### DIRECTIONS FOR THIS TASK
For the entries below, repeat exactly each line starting with the one that contains "Open the 要搜索文本" and going on through the one that contains "Select the layers panel icon in sidebar", and no others.

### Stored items
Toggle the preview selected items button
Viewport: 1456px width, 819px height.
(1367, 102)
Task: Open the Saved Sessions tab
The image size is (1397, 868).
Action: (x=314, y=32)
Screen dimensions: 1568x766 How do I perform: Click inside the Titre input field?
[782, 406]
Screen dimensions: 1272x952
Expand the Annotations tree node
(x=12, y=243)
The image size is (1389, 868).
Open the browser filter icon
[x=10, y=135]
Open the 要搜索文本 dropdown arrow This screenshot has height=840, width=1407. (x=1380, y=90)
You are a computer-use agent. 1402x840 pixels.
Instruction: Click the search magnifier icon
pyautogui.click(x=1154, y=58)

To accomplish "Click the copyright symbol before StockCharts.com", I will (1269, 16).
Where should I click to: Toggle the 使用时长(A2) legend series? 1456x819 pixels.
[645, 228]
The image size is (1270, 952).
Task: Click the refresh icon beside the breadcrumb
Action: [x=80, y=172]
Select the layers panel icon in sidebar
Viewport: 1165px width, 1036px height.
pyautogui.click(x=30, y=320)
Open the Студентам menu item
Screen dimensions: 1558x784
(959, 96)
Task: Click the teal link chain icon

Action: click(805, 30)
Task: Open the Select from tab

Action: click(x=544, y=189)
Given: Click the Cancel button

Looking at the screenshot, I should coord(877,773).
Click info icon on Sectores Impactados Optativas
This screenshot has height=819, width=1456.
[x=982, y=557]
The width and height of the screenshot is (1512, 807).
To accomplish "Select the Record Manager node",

### FINISHED TASK
Open the 要搜索文本 dropdown arrow This screenshot has height=840, width=1407. (x=1380, y=90)
You are a computer-use agent. 1402x840 pixels.
Instruction: Click the search magnifier icon
pyautogui.click(x=1154, y=58)

To accomplish "Click the copyright symbol before StockCharts.com", I will (1269, 16).
Where should I click to: Toggle the 使用时长(A2) legend series? 1456x819 pixels.
[645, 228]
The image size is (1270, 952).
Task: Click the refresh icon beside the breadcrumb
Action: [x=80, y=172]
Select the layers panel icon in sidebar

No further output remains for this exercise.